Invasive Pharmacodynamics of Fosinopril in Patients with Congestive Heart Failure

Five patients with NYHA Class III CHF received 5 mg of fosinopril on each of 4 days. Hemodynamics were measured with a Swan‐Ganz catheter after dosing on day 1. Measurements of plasma fosinoprilat, ACE activity, renin, and aldosterone were obtained. An E max model was used to fit the effect‐site concentration and mean arterial pressure change. A linear model was used to fit the effect‐site concentration and the pulmonary artery wedge pressure (PAWP) change.
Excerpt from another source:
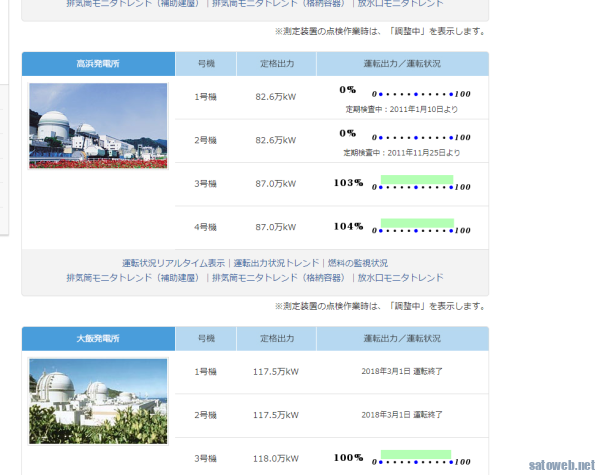The image size is (600, 475).
Task: Click Takahama unit 3 output bar at 103%
Action: (x=417, y=184)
At steady state on day 4, AUC 0–24 was 1668 ± 476 ng.hr/mL and C max was 143.5 ± 33.6 ng/mL. The mean elimination half‐life of fosinoprilat was 11.3 ± 0.7 hours, and median T max occurred at 3 hours, corresponding to maximum plasma ACE inhibition. Plasma renin activity was unchanged, and mean plasma aldosterone level declined. E max modeling using fosinoprilat concentrations and mean arterial pressure showed good prediction of the pharmacodynamic effects from the effect‐site concentration. A linear relationship was observed between the effect‐site concentrations of fosinoprilat and PAWP. When expressed in an E max model, the pharmacodynamic actions of fosinopril in patients with CHF are a reflection of its pharmacokinetics.